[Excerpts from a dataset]

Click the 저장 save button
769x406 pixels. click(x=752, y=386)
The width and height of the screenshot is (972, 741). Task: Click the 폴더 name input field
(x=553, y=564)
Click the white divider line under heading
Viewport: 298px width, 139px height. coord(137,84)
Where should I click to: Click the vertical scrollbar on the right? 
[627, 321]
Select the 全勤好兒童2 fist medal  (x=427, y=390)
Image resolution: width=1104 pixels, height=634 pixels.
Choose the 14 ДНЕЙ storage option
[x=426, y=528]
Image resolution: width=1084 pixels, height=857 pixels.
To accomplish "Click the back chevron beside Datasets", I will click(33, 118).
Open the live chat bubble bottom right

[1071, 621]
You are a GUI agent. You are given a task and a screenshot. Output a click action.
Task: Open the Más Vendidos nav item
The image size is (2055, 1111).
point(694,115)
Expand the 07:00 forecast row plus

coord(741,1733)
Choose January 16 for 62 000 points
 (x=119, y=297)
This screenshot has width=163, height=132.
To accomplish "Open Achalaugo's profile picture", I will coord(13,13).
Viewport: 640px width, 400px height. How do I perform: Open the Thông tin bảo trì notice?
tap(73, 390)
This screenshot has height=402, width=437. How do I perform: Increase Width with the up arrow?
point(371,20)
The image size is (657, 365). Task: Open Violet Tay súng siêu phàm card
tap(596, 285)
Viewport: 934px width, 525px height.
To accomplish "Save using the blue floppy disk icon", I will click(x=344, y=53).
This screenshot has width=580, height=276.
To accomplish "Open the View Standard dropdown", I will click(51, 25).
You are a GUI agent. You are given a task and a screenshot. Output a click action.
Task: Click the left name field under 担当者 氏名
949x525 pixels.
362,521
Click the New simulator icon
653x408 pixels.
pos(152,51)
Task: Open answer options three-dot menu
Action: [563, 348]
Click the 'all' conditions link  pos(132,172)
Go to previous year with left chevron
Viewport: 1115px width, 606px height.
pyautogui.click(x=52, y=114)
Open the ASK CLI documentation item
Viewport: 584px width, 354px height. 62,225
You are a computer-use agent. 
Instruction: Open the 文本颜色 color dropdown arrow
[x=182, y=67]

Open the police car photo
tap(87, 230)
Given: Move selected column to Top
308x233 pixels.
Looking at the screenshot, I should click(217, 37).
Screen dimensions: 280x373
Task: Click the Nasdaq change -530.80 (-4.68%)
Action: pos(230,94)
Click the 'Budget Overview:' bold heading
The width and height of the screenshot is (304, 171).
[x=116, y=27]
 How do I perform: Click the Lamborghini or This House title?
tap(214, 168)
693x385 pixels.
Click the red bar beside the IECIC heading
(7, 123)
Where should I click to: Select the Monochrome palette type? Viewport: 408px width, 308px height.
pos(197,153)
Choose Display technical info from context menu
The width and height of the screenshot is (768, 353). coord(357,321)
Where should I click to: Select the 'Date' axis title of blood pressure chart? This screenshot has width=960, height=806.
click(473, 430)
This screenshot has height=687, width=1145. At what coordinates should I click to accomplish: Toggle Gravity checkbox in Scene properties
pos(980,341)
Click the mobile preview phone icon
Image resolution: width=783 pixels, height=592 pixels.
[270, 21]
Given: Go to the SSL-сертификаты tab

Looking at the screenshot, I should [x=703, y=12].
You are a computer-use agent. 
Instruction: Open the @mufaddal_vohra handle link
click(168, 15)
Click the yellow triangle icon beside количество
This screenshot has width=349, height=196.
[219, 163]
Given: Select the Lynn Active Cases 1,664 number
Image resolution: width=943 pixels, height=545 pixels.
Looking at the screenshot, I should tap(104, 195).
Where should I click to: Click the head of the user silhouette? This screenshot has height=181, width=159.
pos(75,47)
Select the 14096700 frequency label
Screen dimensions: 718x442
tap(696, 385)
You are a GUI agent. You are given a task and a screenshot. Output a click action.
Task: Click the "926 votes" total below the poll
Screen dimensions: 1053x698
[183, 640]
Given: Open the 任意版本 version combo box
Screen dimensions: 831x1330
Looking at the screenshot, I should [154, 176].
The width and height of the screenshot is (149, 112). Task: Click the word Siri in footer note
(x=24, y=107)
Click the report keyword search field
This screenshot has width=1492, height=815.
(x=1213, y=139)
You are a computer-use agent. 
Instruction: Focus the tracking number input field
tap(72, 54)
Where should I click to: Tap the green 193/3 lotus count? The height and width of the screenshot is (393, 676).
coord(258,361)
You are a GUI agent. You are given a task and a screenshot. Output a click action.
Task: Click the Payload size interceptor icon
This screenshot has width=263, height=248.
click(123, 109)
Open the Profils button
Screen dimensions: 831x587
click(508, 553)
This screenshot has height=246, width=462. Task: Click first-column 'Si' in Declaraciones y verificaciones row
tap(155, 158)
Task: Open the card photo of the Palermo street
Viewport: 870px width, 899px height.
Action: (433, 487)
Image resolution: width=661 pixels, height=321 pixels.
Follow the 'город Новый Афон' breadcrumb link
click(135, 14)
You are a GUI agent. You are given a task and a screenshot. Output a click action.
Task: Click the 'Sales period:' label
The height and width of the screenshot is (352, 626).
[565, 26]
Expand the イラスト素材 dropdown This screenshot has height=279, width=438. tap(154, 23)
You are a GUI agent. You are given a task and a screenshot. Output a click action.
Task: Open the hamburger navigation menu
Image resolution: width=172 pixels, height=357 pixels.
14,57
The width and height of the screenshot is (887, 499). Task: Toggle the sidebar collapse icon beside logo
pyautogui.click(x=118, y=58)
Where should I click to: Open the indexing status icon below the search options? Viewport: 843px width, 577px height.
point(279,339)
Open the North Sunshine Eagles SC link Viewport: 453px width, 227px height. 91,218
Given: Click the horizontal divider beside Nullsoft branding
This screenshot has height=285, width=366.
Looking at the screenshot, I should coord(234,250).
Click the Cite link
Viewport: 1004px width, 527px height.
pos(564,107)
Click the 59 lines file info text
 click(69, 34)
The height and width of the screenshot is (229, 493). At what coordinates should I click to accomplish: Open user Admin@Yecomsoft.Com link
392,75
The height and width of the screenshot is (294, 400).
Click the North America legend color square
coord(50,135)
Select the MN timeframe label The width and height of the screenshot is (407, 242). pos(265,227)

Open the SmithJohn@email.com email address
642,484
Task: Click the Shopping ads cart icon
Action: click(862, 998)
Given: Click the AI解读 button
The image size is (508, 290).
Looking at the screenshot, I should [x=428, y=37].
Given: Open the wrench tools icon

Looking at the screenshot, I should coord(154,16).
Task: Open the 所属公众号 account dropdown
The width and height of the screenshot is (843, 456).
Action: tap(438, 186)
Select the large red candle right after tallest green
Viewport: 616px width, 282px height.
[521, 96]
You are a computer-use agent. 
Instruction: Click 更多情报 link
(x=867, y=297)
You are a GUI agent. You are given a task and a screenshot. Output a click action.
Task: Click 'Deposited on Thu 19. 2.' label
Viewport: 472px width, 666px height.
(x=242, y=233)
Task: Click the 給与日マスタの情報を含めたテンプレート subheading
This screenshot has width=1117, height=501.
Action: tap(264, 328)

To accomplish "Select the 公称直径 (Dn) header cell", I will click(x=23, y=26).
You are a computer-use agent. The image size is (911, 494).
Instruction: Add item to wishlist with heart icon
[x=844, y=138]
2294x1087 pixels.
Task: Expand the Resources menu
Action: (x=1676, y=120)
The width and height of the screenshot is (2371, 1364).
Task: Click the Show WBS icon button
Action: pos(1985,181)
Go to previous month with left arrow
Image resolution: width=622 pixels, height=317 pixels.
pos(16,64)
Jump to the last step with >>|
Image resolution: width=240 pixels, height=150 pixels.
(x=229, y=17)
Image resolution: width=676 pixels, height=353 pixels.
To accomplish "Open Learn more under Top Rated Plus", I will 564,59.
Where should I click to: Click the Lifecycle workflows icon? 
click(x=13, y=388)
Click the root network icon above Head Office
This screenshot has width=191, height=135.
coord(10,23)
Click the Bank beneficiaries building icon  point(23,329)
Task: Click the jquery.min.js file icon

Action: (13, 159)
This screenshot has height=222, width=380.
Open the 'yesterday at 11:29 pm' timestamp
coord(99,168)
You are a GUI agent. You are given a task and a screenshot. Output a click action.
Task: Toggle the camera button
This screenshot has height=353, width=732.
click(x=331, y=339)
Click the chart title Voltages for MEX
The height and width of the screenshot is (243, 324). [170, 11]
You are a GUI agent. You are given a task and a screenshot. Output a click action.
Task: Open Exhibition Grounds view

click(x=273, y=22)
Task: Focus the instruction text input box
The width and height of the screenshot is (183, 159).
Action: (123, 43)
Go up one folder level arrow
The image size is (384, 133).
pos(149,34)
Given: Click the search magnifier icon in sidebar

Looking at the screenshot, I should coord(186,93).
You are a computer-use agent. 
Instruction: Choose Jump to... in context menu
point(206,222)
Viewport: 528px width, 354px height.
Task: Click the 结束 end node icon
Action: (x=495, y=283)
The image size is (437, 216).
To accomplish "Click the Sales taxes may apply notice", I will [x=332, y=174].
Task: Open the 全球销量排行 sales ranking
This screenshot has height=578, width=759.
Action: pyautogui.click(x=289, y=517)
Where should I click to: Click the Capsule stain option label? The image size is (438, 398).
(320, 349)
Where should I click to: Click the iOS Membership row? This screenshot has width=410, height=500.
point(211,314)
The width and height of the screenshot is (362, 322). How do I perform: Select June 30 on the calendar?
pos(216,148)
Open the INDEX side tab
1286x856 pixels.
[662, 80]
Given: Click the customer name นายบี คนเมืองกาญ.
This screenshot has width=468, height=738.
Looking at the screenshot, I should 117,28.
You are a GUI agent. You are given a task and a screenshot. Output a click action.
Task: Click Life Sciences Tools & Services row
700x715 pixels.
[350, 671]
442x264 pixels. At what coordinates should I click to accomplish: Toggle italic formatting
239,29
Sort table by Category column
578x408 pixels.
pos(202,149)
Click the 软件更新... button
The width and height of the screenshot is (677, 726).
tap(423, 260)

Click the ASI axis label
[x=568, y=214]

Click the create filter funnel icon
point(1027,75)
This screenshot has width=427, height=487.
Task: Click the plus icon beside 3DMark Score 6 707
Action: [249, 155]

Problem to work on = Take the lines above from the one containing "Open the ASK CLI documentation item" to the one containing "Given: Move selected column to Top" and retype them exactly, both ends included, with nothing added.

Answer area =
Open the ASK CLI documentation item
Viewport: 584px width, 354px height. 62,225
You are a computer-use agent. 
Instruction: Open the 文本颜色 color dropdown arrow
[x=182, y=67]

Open the police car photo
tap(87, 230)
Given: Move selected column to Top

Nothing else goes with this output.